A good friend is right when he suggests that, ultimately, "Michael's appeal is universal less because of his music than because of who he is." Jackson has been in show business for most of his childhood and all of his adult life—there are those who argue persuasively that he has had no adult life—and, with a few other tricks, he has mastered the techniques of fusing his life with what is thought to be his image. This results in some arresting and deeply intriguing paradoxes: the thin young man, with bones as fragile as the veins in an autumn leaf, suddenly igniting on the downbeat and burning his way through to the hot, angry heart of Billie Jean; the boy who has an uncanny sense of what his audience wants and how to go about the hard and profitable business of giving it to them; the gentle, slightly self-mocking teen-ager in Thriller ("I've got somethin' I want to tell ya...I'm not like other guys") who turns into one of the grisliest werewolves in screen history and enjoys the transformation the way another adolescent might heat up on a first heavy date.
Many observers find in the ascendancy of Michael Jackson the ultimate personification of the androgynous rock star.

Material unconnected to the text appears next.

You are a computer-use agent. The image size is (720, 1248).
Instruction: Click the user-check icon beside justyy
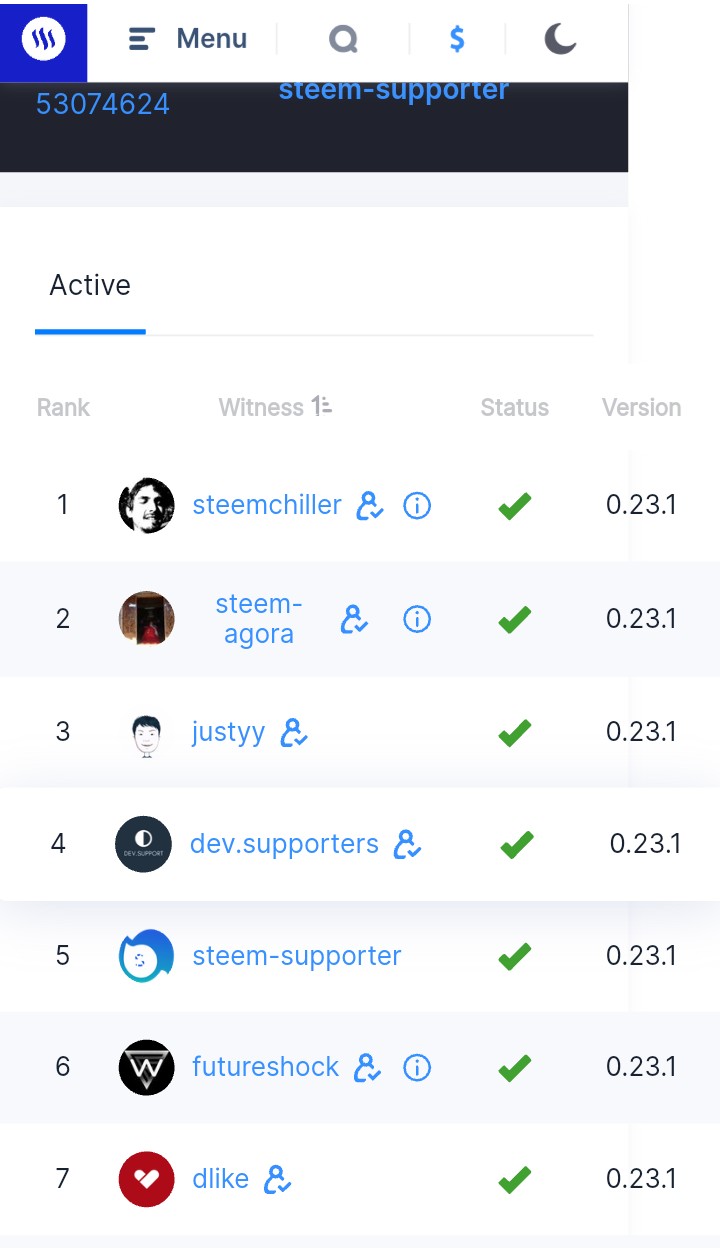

His high-flying tenor makes him sound like the lead in some funked-up boys choir, even as the sexual dynamism irradiating from the arch of his dancing body challenges Government standards for a nuclear meltdown. His lithe frame, five-fathom eyes, long lashes might be threatening if Jackson gave, even for a second, the impression that he is obtainable. But the audience's sense of his sensuality becomes quite deliberately tangled with the mirror image of his life: the good boy, the God-fearing Jehovah's Witness, the adamant vegetarian, the resolute non-indulger in smoke, strong drink or dope of any land, the impossibly insulated innocent. Undeniably sexy. Absolutely safe. Eroticism at arm's length.
Michael puts a sliding scale of value on distance. Director Sidney Lumet, with whom Jackson was staying when he starred in The Wiz, recalls that his teenage daughters once had some friends over and one asked Michael to sing. "O.K.," Michael said affably. "But cover your eyes." "I think he was embarrassed by the closeness of the situation," Lumet says, "but his desire not to be rude or hurt her led him to say yes."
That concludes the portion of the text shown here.